Alguém disse uma vez que estamos vivendo na geração mais superficial de toda a história. Concordo em partes, porque, apesar de a maioria se deixar levar pela superficialidade, ainda há aqueles que fogem à regra: os buscadores do autoconhecimento.
É evidente que há uma massificação na nossa sociedade, uma clara perda da individualidade. Qualquer um pode perceber isso, já que é algo tão presente no nosso dia a dia. Mas a grande questão que surge é: o que isso implica para o ser humano? E por que ser um indivíduo é tão importante?

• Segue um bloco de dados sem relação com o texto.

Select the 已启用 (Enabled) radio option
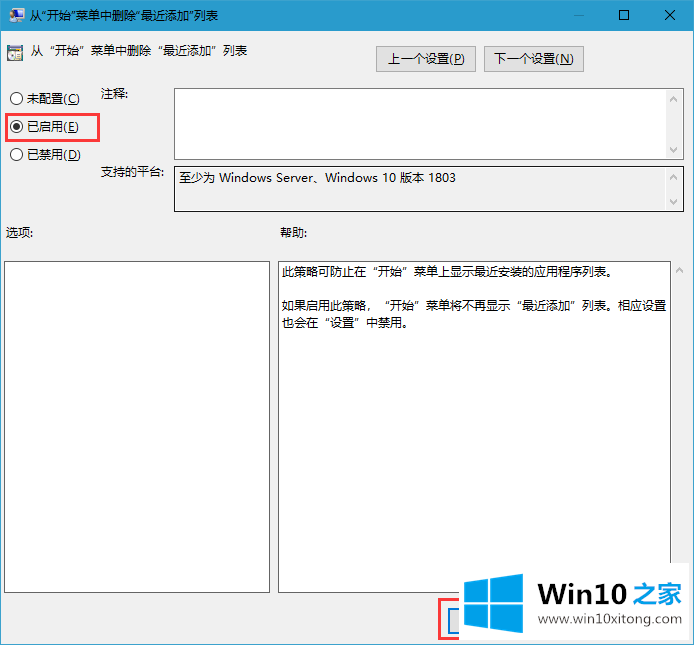Viewport: 694px width, 645px height. click(x=17, y=127)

A primeira parte dessa questão nos leva à identidade do indivíduo, àquela pessoa que consegue pensar por si mesma e fazer escolhas que não seguem apenas o que a maioria faz. A segunda parte diz respeito à consciência de si próprio, à capacidade de entender quem se é, de forma clara. O problema que vivemos hoje é justamente a perda dessa identidade, algo que se tornou uma marca evidente do nosso tempo.
Agora que apresentei esse problema, quero também te oferecer uma solução, um antídoto para proteger sua individualidade. Mas, antes de falar sobre isso, preciso te contar, leitor, que cheguei a essa conclusão através da experiência, na tentativa e erro. Houve um momento na minha vida, cerca de 10 anos atrás, em que senti que precisava me afastar da massa. Hoje, com 58 anos, vejo que essa foi a melhor decisão que tomei. Me sinto livre das armadilhas do cotidiano, e a vida flui de forma mais leve. Consigo perceber momentos de plenitude e felicidade, sem precisar consumir serviços ou produtos como medicamentos, crenças, ou outras soluções externas.

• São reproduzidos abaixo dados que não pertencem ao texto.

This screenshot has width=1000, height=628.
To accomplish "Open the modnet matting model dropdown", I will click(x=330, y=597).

Então, como uma reflexão, quero te sugerir uma maneira de enfrentar esse desafio, sem precisar passar pelo caminho arcaico da tentativa e erro. Refiro-me à análise e à introspecção. Existem vários métodos de psicoterapia, mas a psicanálise e a psicologia analítica se destacam como alguns dos melhores para a jornada do autoconhecimento. E quero te contar um segredo: VOCÊ NÃO PRECISA DE COACH OU GURU! Abra sua mente e se questione sempre. Pergunte a si mesmo: “Por que eu sinto o que sinto?”